* WHAT YOU ARE ASKED TO DO:
Each record that follows must be reproduced exactly.

----- EXTRACTED MATERIAL -----

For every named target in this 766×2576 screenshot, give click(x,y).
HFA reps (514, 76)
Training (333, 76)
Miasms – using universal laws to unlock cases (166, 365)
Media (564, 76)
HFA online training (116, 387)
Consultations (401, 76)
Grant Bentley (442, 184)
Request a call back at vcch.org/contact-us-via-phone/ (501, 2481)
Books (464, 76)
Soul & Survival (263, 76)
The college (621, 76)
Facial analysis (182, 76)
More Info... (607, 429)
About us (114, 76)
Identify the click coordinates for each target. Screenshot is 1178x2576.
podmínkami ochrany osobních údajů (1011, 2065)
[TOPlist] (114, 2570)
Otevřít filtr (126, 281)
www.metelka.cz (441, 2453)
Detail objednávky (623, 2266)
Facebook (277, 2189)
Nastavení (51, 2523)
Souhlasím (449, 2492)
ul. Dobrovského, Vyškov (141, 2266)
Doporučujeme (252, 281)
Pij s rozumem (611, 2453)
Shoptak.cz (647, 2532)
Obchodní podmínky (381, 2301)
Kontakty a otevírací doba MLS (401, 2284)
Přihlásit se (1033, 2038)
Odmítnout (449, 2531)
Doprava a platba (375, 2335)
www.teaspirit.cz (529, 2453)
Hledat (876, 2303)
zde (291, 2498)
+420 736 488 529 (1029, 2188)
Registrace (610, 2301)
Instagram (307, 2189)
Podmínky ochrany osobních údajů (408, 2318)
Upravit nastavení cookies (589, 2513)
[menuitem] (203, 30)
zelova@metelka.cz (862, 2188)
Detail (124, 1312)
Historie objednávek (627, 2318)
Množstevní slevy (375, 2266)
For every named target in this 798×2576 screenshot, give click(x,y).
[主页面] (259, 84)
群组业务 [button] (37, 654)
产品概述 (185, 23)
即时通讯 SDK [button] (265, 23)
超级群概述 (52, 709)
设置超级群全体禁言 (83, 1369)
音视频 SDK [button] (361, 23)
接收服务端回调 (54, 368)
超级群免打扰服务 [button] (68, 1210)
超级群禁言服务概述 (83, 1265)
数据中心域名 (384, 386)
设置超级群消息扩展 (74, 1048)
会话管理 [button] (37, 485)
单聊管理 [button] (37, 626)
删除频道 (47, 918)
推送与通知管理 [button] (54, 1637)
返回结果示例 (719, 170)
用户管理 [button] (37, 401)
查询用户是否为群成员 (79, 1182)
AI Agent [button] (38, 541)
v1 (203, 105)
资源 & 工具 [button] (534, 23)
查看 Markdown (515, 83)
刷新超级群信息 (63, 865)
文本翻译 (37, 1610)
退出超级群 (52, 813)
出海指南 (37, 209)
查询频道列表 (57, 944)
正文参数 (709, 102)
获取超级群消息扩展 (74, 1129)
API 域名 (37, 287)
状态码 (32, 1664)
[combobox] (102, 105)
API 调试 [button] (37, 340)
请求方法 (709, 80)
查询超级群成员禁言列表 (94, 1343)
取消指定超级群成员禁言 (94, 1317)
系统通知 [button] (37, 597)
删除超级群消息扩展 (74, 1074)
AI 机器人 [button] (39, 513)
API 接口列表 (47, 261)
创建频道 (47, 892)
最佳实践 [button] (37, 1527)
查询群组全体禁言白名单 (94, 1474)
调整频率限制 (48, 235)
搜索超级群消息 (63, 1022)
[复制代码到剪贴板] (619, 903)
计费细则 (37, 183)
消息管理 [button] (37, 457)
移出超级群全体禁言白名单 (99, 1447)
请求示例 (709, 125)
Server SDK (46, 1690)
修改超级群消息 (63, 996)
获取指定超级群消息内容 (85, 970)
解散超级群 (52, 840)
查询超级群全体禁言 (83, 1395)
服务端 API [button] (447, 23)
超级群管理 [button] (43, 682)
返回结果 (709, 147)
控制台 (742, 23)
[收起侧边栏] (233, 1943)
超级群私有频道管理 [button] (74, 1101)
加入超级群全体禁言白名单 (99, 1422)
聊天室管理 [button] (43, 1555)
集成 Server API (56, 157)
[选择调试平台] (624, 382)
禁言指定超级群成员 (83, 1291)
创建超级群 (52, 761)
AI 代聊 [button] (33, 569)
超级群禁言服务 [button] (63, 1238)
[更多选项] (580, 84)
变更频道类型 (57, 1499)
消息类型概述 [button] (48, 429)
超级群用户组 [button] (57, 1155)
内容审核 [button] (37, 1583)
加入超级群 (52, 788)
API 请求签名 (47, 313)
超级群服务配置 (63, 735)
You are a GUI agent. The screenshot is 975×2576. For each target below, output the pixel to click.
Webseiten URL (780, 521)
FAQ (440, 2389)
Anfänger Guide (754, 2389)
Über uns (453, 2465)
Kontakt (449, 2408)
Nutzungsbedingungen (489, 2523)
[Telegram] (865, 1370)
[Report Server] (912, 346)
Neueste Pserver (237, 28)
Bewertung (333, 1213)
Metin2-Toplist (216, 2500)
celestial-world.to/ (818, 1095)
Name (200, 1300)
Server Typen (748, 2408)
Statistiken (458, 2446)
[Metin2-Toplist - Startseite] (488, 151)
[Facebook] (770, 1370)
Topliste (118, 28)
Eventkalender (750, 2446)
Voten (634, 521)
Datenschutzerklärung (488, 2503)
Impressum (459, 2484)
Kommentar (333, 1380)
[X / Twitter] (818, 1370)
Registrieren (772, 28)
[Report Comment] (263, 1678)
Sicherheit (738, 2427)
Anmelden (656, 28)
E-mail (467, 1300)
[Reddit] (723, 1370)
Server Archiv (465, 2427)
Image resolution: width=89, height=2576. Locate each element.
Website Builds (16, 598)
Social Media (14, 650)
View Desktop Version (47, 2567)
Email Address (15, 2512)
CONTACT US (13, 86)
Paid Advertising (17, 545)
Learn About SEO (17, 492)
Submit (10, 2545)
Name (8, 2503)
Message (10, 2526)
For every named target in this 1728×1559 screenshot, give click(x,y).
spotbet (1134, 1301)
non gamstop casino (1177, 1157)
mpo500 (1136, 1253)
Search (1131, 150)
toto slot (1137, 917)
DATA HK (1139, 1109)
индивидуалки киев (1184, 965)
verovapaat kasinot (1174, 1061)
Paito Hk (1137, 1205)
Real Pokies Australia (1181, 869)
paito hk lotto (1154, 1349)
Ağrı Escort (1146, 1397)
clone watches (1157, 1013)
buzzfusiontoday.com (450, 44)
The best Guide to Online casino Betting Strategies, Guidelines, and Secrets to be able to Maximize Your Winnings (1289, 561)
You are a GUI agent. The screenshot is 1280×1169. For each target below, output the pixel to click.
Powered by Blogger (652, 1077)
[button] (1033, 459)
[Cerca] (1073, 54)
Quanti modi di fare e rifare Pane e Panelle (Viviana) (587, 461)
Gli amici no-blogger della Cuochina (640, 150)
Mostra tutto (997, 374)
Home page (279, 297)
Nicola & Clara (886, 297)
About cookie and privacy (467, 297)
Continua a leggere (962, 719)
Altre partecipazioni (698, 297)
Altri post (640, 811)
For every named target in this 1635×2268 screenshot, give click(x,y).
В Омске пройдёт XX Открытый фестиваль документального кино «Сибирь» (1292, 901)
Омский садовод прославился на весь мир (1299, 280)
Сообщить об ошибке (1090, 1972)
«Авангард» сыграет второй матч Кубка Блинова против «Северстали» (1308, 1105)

-----

* THE ANSWER:
For every named target in this 766×2576 screenshot, give click(x,y).
HFA reps (514, 76)
Training (333, 76)
Miasms – using universal laws to unlock cases (166, 365)
Media (564, 76)
HFA online training (116, 387)
Consultations (401, 76)
Grant Bentley (442, 184)
Request a call back at vcch.org/contact-us-via-phone/ (501, 2481)
Books (464, 76)
Soul & Survival (263, 76)
The college (621, 76)
Facial analysis (182, 76)
More Info... (607, 429)
About us (114, 76)
Identify the click coordinates for each target. Screenshot is 1178x2576.
podmínkami ochrany osobních údajů (1011, 2065)
[TOPlist] (114, 2570)
Otevřít filtr (126, 281)
www.metelka.cz (441, 2453)
Detail objednávky (623, 2266)
Facebook (277, 2189)
Nastavení (51, 2523)
Souhlasím (449, 2492)
ul. Dobrovského, Vyškov (141, 2266)
Doporučujeme (252, 281)
Pij s rozumem (611, 2453)
Shoptak.cz (647, 2532)
Obchodní podmínky (381, 2301)
Kontakty a otevírací doba MLS (401, 2284)
Přihlásit se (1033, 2038)
Odmítnout (449, 2531)
Doprava a platba (375, 2335)
www.teaspirit.cz (529, 2453)
Hledat (876, 2303)
zde (291, 2498)
+420 736 488 529 (1029, 2188)
Registrace (610, 2301)
Instagram (307, 2189)
Podmínky ochrany osobních údajů (408, 2318)
Upravit nastavení cookies (589, 2513)
[menuitem] (203, 30)
zelova@metelka.cz (862, 2188)
Detail (124, 1312)
Historie objednávek (627, 2318)
Množstevní slevy (375, 2266)
For every named target in this 798×2576 screenshot, give click(x,y).
[主页面] (259, 84)
群组业务 [button] (37, 654)
产品概述 (185, 23)
即时通讯 SDK [button] (265, 23)
超级群概述 (52, 709)
设置超级群全体禁言 (83, 1369)
音视频 SDK [button] (361, 23)
接收服务端回调 (54, 368)
超级群免打扰服务 [button] (68, 1210)
超级群禁言服务概述 (83, 1265)
数据中心域名 (384, 386)
设置超级群消息扩展 (74, 1048)
会话管理 [button] (37, 485)
单聊管理 [button] (37, 626)
删除频道 (47, 918)
推送与通知管理 [button] (54, 1637)
返回结果示例 (719, 170)
用户管理 [button] (37, 401)
查询用户是否为群成员 (79, 1182)
AI Agent [button] (38, 541)
v1 (203, 105)
资源 & 工具 [button] (534, 23)
查看 Markdown (515, 83)
刷新超级群信息 (63, 865)
文本翻译 (37, 1610)
退出超级群 (52, 813)
出海指南 (37, 209)
查询频道列表 (57, 944)
正文参数 (709, 102)
获取超级群消息扩展 (74, 1129)
API 域名 (37, 287)
状态码 (32, 1664)
[combobox] (102, 105)
API 调试 [button] (37, 340)
请求方法 (709, 80)
查询超级群成员禁言列表 (94, 1343)
取消指定超级群成员禁言 (94, 1317)
系统通知 [button] (37, 597)
删除超级群消息扩展 (74, 1074)
AI 机器人 [button] (39, 513)
API 接口列表 (47, 261)
创建频道 (47, 892)
最佳实践 [button] (37, 1527)
查询群组全体禁言白名单 (94, 1474)
调整频率限制 (48, 235)
搜索超级群消息 (63, 1022)
[复制代码到剪贴板] (619, 903)
计费细则 (37, 183)
消息管理 [button] (37, 457)
移出超级群全体禁言白名单 (99, 1447)
请求示例 (709, 125)
Server SDK (46, 1690)
修改超级群消息 (63, 996)
获取指定超级群消息内容 (85, 970)
解散超级群 (52, 840)
查询超级群全体禁言 (83, 1395)
服务端 API [button] (447, 23)
超级群管理 [button] (43, 682)
返回结果 (709, 147)
控制台 (742, 23)
[收起侧边栏] (233, 1943)
超级群私有频道管理 [button] (74, 1101)
加入超级群全体禁言白名单 (99, 1422)
聊天室管理 [button] (43, 1555)
集成 Server API (56, 157)
[选择调试平台] (624, 382)
禁言指定超级群成员 (83, 1291)
创建超级群 (52, 761)
AI 代聊 [button] (33, 569)
超级群禁言服务 [button] (63, 1238)
[更多选项] (580, 84)
变更频道类型 (57, 1499)
消息类型概述 [button] (48, 429)
超级群用户组 [button] (57, 1155)
内容审核 [button] (37, 1583)
加入超级群 (52, 788)
API 请求签名 (47, 313)
超级群服务配置 (63, 735)
You are a GUI agent. The screenshot is 975×2576. For each target below, output the pixel to click.
Webseiten URL (780, 521)
FAQ (440, 2389)
Anfänger Guide (754, 2389)
Über uns (453, 2465)
Kontakt (449, 2408)
Nutzungsbedingungen (489, 2523)
[Telegram] (865, 1370)
[Report Server] (912, 346)
Neueste Pserver (237, 28)
Bewertung (333, 1213)
Metin2-Toplist (216, 2500)
celestial-world.to/ (818, 1095)
Name (200, 1300)
Server Typen (748, 2408)
Statistiken (458, 2446)
[Metin2-Toplist - Startseite] (488, 151)
[Facebook] (770, 1370)
Topliste (118, 28)
Eventkalender (750, 2446)
Voten (634, 521)
Datenschutzerklärung (488, 2503)
Impressum (459, 2484)
Kommentar (333, 1380)
[X / Twitter] (818, 1370)
Registrieren (772, 28)
[Report Comment] (263, 1678)
Sicherheit (738, 2427)
Anmelden (656, 28)
E-mail (467, 1300)
[Reddit] (723, 1370)
Server Archiv (465, 2427)
Image resolution: width=89, height=2576. Locate each element.
Website Builds (16, 598)
Social Media (14, 650)
View Desktop Version (47, 2567)
Email Address (15, 2512)
CONTACT US (13, 86)
Paid Advertising (17, 545)
Learn About SEO (17, 492)
Submit (10, 2545)
Name (8, 2503)
Message (10, 2526)
For every named target in this 1728×1559 screenshot, give click(x,y).
spotbet (1134, 1301)
non gamstop casino (1177, 1157)
mpo500 (1136, 1253)
Search (1131, 150)
toto slot (1137, 917)
DATA HK (1139, 1109)
индивидуалки киев (1184, 965)
verovapaat kasinot (1174, 1061)
Paito Hk (1137, 1205)
Real Pokies Australia (1181, 869)
paito hk lotto (1154, 1349)
Ağrı Escort (1146, 1397)
clone watches (1157, 1013)
buzzfusiontoday.com (450, 44)
The best Guide to Online casino Betting Strategies, Guidelines, and Secrets to be able to Maximize Your Winnings (1289, 561)
You are a GUI agent. The screenshot is 1280×1169. For each target below, output the pixel to click.
Powered by Blogger (652, 1077)
[button] (1033, 459)
[Cerca] (1073, 54)
Quanti modi di fare e rifare Pane e Panelle (Viviana) (587, 461)
Gli amici no-blogger della Cuochina (640, 150)
Mostra tutto (997, 374)
Home page (279, 297)
Nicola & Clara (886, 297)
About cookie and privacy (467, 297)
Continua a leggere (962, 719)
Altre partecipazioni (698, 297)
Altri post (640, 811)
For every named target in this 1635×2268 screenshot, give click(x,y).
В Омске пройдёт XX Открытый фестиваль документального кино «Сибирь» (1292, 901)
Омский садовод прославился на весь мир (1299, 280)
Сообщить об ошибке (1090, 1972)
«Авангард» сыграет второй матч Кубка Блинова против «Северстали» (1308, 1105)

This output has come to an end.